THE NEW CENTENNIAL REVIEW: AMERICAN LITERARY NATURALISM IN THE WORLD
The New Centennial Review seeks submissions for a forthcoming special issue that aims to offer new perspectives on American literary naturalism in the context of global transformations from the nineteenth century to the present. Of particular interest are rereadings of canonical texts as well as less frequently discussed authors in comparative, transatlantic, postcolonial, and hemispheric approaches. Especially welcome are theoretically inflected essays that offer novel, provocative definitions of the genre as it has developed from the mid and late nineteenth century to the present.
Possible topics may include
- American naturalism in translation
- the international reputation and reception of American naturalist authors, poets, and dramatists, particularly in lesser known or less frequently discussed cultural contexts (e.g., Asia, South America, Central and Southern Europe, and the Middle East, among others)

◆ Material for this task

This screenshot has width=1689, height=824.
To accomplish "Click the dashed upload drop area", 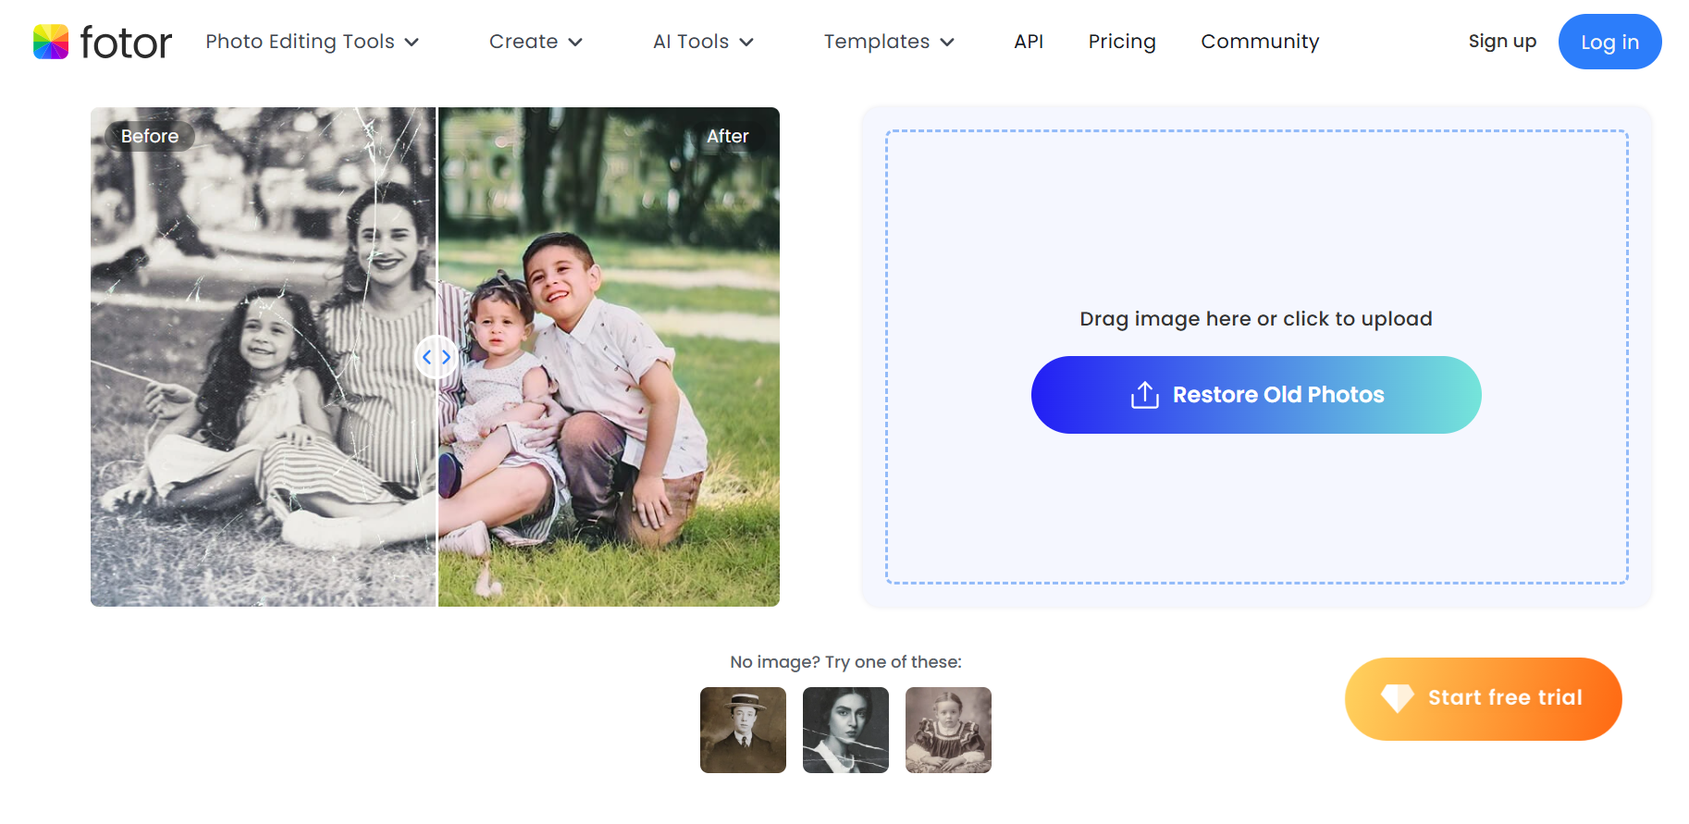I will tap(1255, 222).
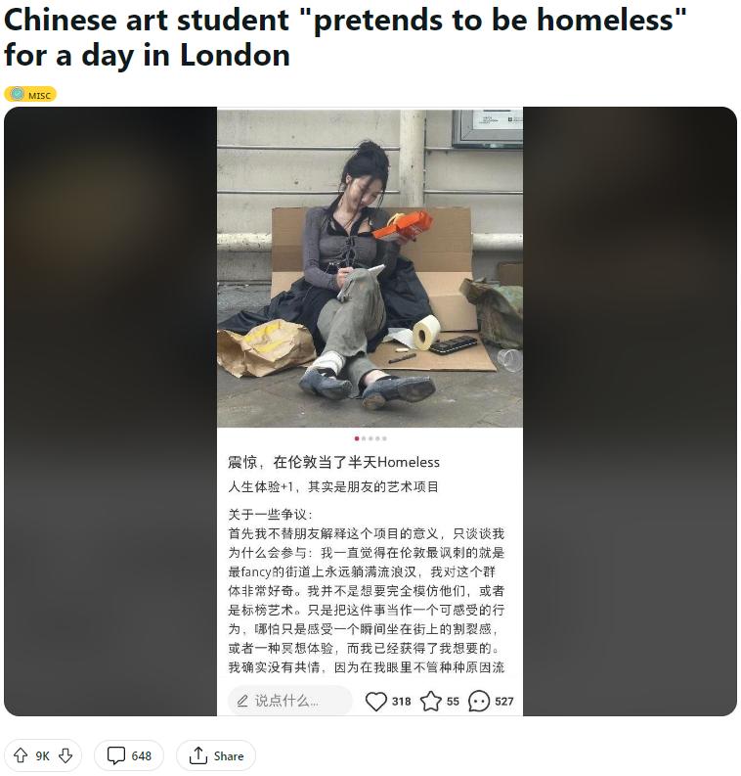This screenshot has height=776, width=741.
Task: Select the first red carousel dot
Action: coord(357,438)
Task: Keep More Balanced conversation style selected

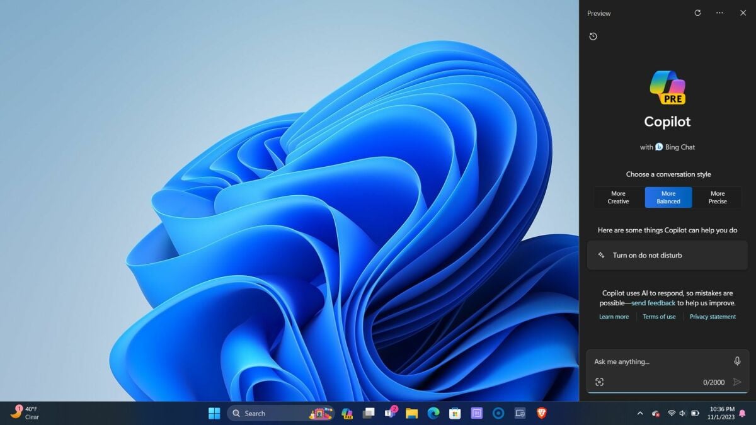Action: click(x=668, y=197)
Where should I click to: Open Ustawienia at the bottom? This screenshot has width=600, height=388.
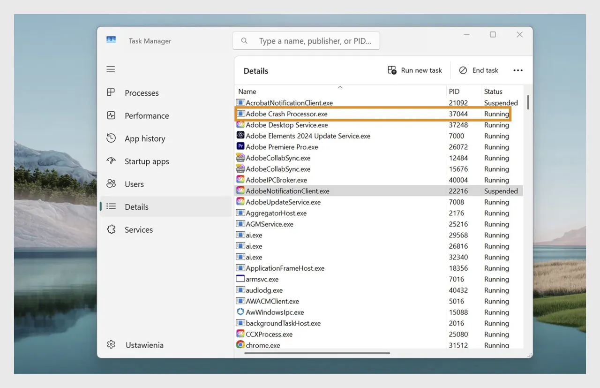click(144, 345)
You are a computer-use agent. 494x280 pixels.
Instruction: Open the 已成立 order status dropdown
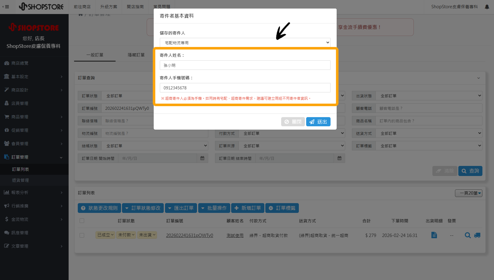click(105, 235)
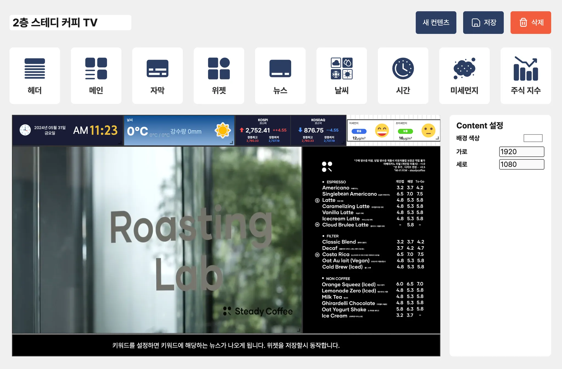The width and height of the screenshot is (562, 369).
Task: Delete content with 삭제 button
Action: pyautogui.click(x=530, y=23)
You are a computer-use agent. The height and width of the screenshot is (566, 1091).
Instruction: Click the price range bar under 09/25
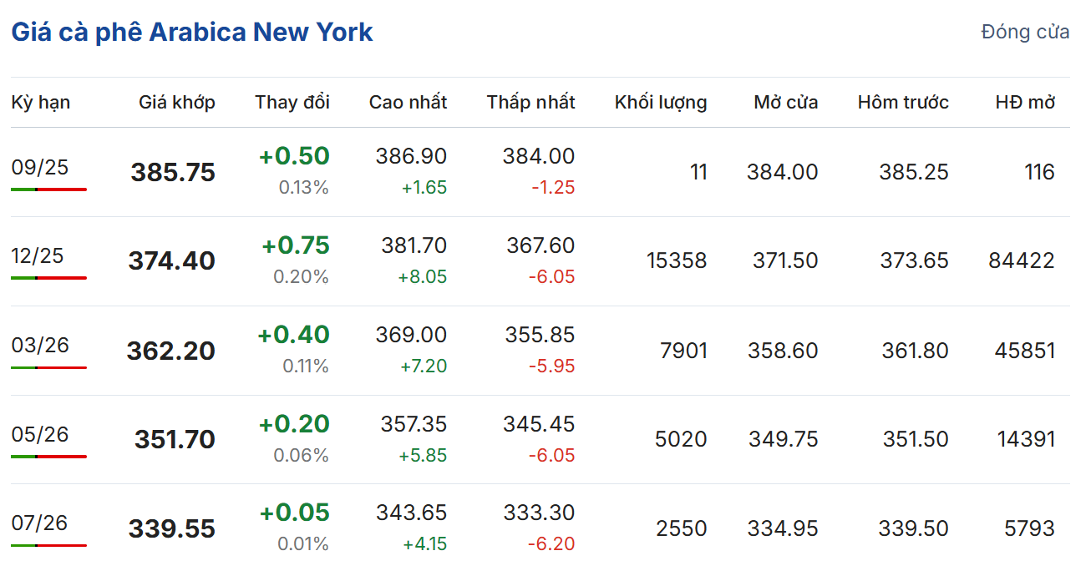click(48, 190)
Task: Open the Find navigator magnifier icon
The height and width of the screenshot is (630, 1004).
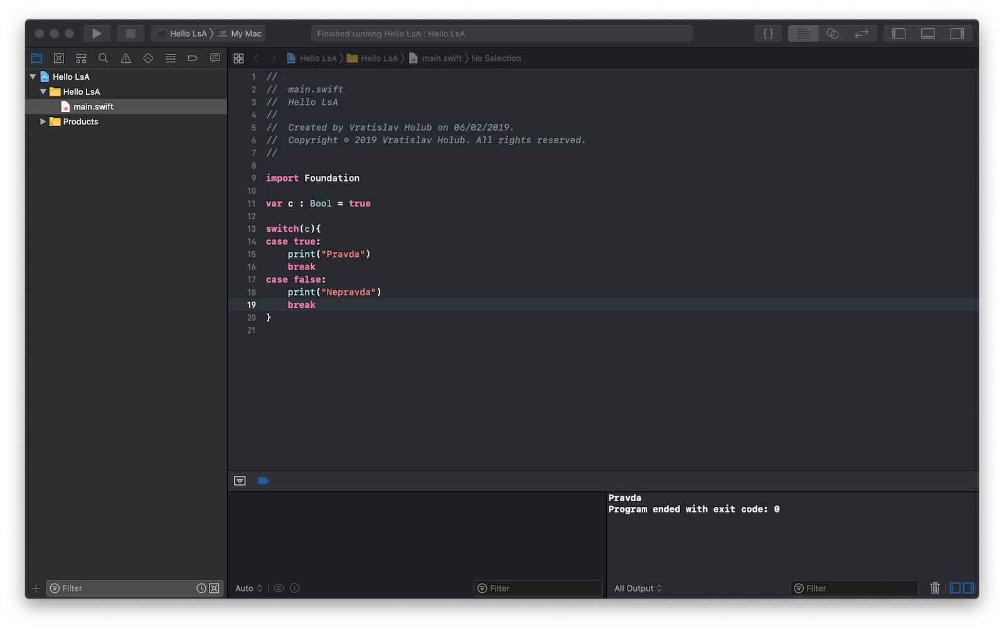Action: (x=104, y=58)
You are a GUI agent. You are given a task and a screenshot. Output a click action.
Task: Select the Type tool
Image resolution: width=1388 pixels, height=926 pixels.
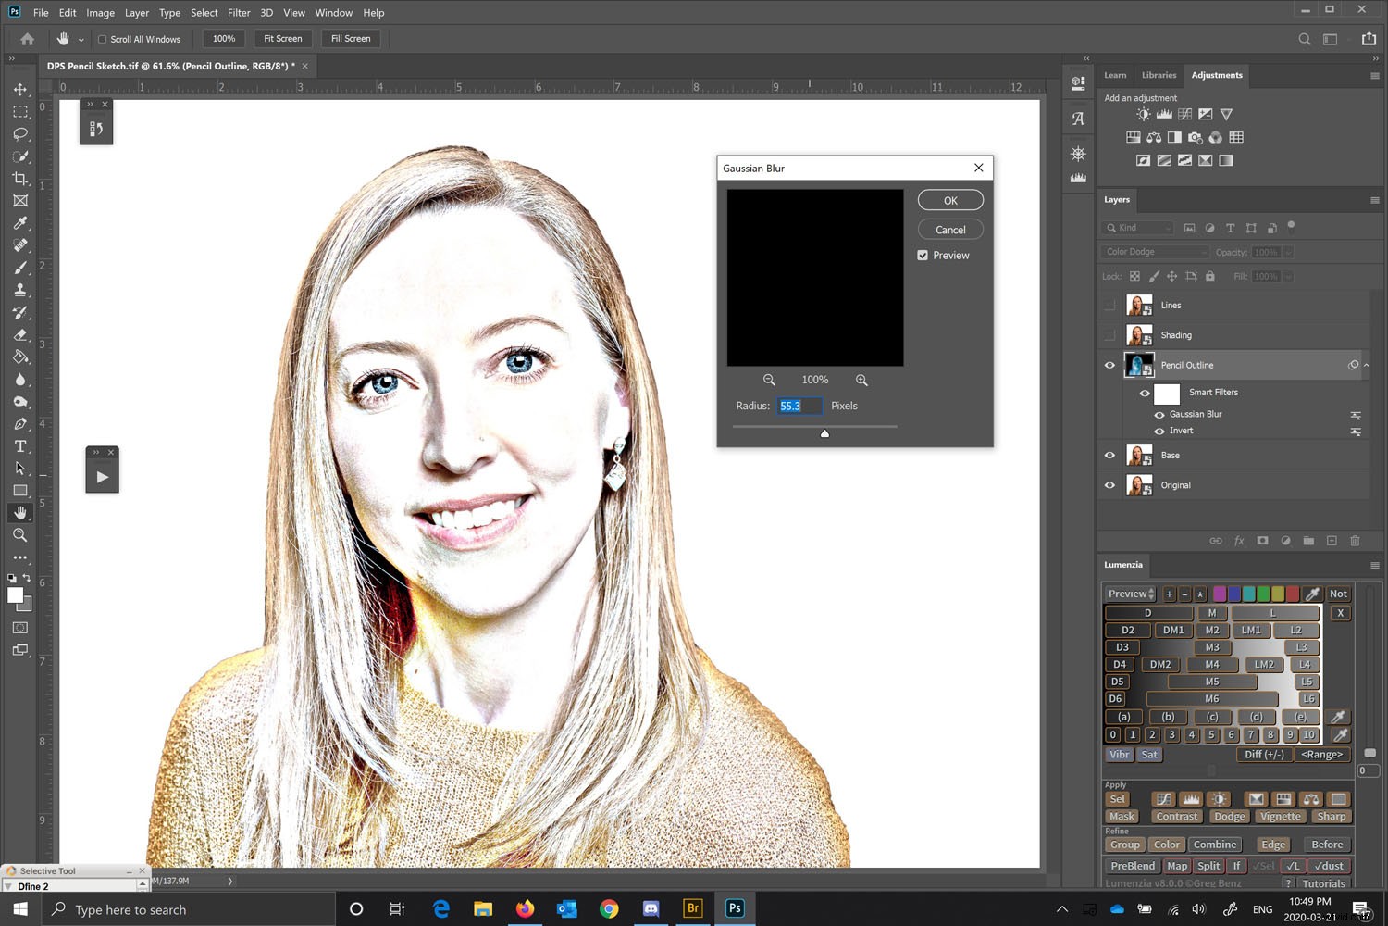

◆ Given problem 1
Please update the listing starting with the line with "You are a computer-use agent. 494x280 pixels." and going on through the line with "Action: pyautogui.click(x=530, y=23)", replacing "dropdown" with "menu" and leaving everything else unchanged. Return only those lines, without the pictures.
◆ Given problem 2
Go on with the call for papers on American literary naturalism from the point where it stops.

◆ Result 1
You are a computer-use agent. 494x280 pixels.
Instruction: Open the 已成立 order status menu
click(105, 235)
The width and height of the screenshot is (562, 369).
Task: Delete content with 삭제 button
Action: pyautogui.click(x=530, y=23)

◆ Result 2
- the social, economic, and political contribution of American naturalism to (post)modernity
- the interaction of American naturalism and other genres (e.g., realism, modernism, regionalism, journalism, melodrama, documentary, film, travel narratives), especially in less frequently addressed sociocultural contexts
- American naturalism and issues of transnational scope and interest (e.g., empire, globalization, immigration, climate change, diasporic studies, food studies, aging, among others)
- American naturalism and world literature: can we read American naturalism in the context of or as “world literature”? Can we rethink central thematic aspects and narrative patterns of American naturalism (e.g., determinism, evolution, nature, commodity culture, gender, race, and class) if we expand our range to different cultural, geographical, and geopolitical contexts?
- teaching American naturalism in non-American cultural and geographical contexts
Please send short bios and proposals of 300–500 words to Myrto Drizou (email@example.com) by 30 October 2018. Essays of 9,000 words will be due by December 2019 for publication in spring 2021.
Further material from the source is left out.